There was a lot of interest in the promise of containers as a way of providing isolation with less of a performance penalty than fully virtual machines but startlingly few people were using them in production. A few people were using them during continuous integration and to build packages for multiple operating systems extremely quickly but most people were still experimenting.
The current best practice seemed to be using a container to run a single process (e.g. one container for nginx and one for php-fpm) though it wasn’t explored what benefits this gives.
One appealing use of containers seemed to be encouraging the Immutable Server pattern where persistent data is separated from application servers and configuration management is eschewed in favour of disposable instances: e.g. if you want to upgrade a package, simply build a new container with the change, spin it up and kill the old instances (this reminded me of Adrian Holovaty’s move to AWS from Heroku).
There was a brief discussion on service discovery in the face of many containers with some success using Hipache instead of using the HAProxy/Synapse approach mentioned in the earlier “Visibility of Infrastructure” session. For further production use, Mesos and Marathon seemed to be the technologies to watch.
In general, everyone seemed quite excited about the potential of containers but it is still very young with little tooling available. At the very least, it made me want to join the cabal of people toying with Docker in my spare time.
Conclusions
In general, there was a strong theme of small, composable services (perhaps in containers) and a particularly impressive demonstration of deploying an application server in minutes to something resembling a private Heroku by using Dokku.
As with the last Scale Camp, it did feel like absolutely everyone is using AWS though there were some, like myself, with a mix of hosting providers. Amongst those not entirely in the cloud, there was some fondness for OpenStack.

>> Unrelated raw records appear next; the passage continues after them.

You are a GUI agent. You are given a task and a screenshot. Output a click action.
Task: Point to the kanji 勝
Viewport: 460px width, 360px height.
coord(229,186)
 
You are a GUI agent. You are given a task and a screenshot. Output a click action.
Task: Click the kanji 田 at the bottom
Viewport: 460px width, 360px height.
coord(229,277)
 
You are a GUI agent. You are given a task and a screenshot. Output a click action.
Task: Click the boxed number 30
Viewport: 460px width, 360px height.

Besides the aforementioned renewed vigor to pursue SOA, I was convinced by a
discussion between sessions to make better use of DNS as a means of
service discovery: e.g. instead of specifying the location of your MySQL
cluster by managing configuration files with Chef, simply hardcode the
location as mysql.service
and then use an internal DNS server to resolve
that as needed (even allowing for test environments to resolve to a different
location). This separation of service location from application configuration
seems obvious but I have long coupled such things in the past and used
configuration management to work around it.
If you are at all interested in any of the above or just want to sit in a room and hear tales of scaling woe, I heartily recommend attending the next Scale Summit.